Le contrôle parlementaire est légitime et nécessaire. Une première mission d'information a dressé fin 2014 un bilan d'étape positif. Un comité de suivi des aides aux entreprises a été mis en place le 4 novembre 2014, où siègent des parlementaires. Les membres du comité ont reçu l'assistance des services fiscaux, dans le respect du principe juridique du secret fiscal pour ce qui concerne les particuliers. Vos commissions parlementaires ont aussi un droit d'information. Pour le CICE comme pour le reste, nous agissons dans le respect du Parlement.
M. Éric Bocquet. - Je voulais pointer deux dysfonctionnements : le temps qu'il m'a fallu attendre pour obtenir une réponse ; et le fait que l'on m'oppose le secret fiscal dix jours après que la presse locale avait publié les informations chiffrées que je réclamais. Chacun sait ainsi que le premier bénéficiaire régional du CICE est Carrefour avec 110 millions, soit deux fois plus qu'Auchan.

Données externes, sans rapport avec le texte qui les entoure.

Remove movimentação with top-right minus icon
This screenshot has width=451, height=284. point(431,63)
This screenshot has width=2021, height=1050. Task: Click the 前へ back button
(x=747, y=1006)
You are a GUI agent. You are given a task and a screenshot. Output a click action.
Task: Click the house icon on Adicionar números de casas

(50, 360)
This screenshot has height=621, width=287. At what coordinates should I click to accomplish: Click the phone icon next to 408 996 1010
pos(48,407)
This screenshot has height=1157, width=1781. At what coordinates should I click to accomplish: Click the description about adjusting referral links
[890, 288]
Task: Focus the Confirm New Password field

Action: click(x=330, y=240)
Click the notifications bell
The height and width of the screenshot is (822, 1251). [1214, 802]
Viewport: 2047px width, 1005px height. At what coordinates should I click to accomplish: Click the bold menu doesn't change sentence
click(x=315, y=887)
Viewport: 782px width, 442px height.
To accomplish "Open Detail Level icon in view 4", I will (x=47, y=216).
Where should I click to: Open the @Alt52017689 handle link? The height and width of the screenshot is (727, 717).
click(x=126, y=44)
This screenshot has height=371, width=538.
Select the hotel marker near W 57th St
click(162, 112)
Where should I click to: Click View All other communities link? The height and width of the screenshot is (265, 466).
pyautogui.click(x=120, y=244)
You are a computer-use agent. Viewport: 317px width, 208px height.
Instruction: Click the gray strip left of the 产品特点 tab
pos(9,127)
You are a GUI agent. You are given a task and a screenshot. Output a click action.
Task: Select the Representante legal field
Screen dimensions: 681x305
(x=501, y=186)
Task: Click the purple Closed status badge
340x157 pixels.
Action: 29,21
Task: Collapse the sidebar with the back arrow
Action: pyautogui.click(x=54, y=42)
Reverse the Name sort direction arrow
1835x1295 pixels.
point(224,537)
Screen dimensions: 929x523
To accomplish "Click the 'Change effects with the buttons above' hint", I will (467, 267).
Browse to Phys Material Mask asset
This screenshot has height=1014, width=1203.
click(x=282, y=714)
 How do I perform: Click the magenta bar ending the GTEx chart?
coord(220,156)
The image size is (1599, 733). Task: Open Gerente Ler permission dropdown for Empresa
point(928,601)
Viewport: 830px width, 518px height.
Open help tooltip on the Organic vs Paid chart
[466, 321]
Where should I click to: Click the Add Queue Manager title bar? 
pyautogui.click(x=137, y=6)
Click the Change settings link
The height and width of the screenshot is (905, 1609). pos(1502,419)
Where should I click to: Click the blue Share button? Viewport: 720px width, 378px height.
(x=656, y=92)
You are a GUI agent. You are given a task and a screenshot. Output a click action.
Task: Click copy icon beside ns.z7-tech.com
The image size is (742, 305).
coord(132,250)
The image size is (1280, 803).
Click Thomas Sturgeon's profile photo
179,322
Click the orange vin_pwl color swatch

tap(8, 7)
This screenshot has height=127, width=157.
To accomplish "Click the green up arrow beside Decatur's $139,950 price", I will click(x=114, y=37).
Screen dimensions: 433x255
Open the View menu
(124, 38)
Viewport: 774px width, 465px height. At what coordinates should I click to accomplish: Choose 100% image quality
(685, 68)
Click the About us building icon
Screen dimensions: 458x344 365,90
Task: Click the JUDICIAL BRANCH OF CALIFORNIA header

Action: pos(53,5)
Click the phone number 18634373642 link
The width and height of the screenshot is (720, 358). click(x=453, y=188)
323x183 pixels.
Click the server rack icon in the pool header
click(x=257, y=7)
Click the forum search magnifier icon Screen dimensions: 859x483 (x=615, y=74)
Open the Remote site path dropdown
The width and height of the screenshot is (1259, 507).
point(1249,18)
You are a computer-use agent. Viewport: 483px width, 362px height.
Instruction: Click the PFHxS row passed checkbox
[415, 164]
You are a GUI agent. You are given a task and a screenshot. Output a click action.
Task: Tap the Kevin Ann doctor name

Services des douanes du Valenciennois
Mme Valérie Létard . - Le 19 février dernier, j'ai écrit à M. Sapin pour l'alerter sur le projet de réorganisation des services régionaux de l'Interrégion des douanes de Lille dans le cadre du projet stratégique de la douane à horizon 2020. Je vous cite sa réponse : « le projet de fermeture de la brigade de Saint Aybert procède d'une démarche d'analyse de sa volumétrie et de son adéquation aux flux et courants de fraude identifiés et tire les conséquences des difficultés d'intervention réelles de son positionnement actuel et permet de renforcer les trois autres brigades situées en aval de Valenciennes. » Comprenne qui pourra ce jargon !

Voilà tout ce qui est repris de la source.